* _WHAT YOU HAVE TO DO_: Copy verbatim the rows between the line holding "432x316 pixels. At" and the line holding "Action: pos(559,278)", both included.

========

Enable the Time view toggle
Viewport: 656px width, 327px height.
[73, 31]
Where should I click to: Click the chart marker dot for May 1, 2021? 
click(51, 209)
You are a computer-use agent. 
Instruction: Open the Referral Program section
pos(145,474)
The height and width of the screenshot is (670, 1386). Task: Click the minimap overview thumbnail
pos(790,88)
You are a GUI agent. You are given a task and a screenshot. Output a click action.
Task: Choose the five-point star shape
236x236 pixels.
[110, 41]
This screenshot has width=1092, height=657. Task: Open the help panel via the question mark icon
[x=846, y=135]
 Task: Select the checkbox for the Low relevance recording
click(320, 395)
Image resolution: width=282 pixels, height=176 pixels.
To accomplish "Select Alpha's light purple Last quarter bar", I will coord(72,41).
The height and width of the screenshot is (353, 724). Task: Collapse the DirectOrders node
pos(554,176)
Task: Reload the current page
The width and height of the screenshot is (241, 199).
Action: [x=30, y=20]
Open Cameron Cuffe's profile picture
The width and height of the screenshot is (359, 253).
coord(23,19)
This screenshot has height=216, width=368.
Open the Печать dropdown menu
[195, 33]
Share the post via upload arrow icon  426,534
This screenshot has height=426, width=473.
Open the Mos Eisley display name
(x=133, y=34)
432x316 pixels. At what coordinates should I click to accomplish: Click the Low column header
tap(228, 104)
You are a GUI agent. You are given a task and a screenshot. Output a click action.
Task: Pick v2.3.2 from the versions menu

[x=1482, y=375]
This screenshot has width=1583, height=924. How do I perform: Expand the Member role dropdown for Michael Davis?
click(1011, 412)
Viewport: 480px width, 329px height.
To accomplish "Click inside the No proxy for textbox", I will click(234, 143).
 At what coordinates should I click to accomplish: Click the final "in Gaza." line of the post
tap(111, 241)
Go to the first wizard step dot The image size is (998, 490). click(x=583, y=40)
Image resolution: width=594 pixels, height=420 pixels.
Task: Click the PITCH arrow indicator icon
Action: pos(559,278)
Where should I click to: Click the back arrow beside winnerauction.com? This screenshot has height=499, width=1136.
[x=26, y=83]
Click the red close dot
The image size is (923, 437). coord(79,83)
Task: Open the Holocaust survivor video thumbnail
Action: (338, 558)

========

* _SOLUTION TO THE EXERCISE_:
432x316 pixels. At what coordinates should I click to accomplish: Click the Low column header
tap(228, 104)
You are a GUI agent. You are given a task and a screenshot. Output a click action.
Task: Pick v2.3.2 from the versions menu

[x=1482, y=375]
This screenshot has width=1583, height=924. How do I perform: Expand the Member role dropdown for Michael Davis?
click(1011, 412)
Viewport: 480px width, 329px height.
To accomplish "Click inside the No proxy for textbox", I will click(234, 143).
 At what coordinates should I click to accomplish: Click the final "in Gaza." line of the post
tap(111, 241)
Go to the first wizard step dot The image size is (998, 490). click(x=583, y=40)
Image resolution: width=594 pixels, height=420 pixels.
Task: Click the PITCH arrow indicator icon
Action: pos(559,278)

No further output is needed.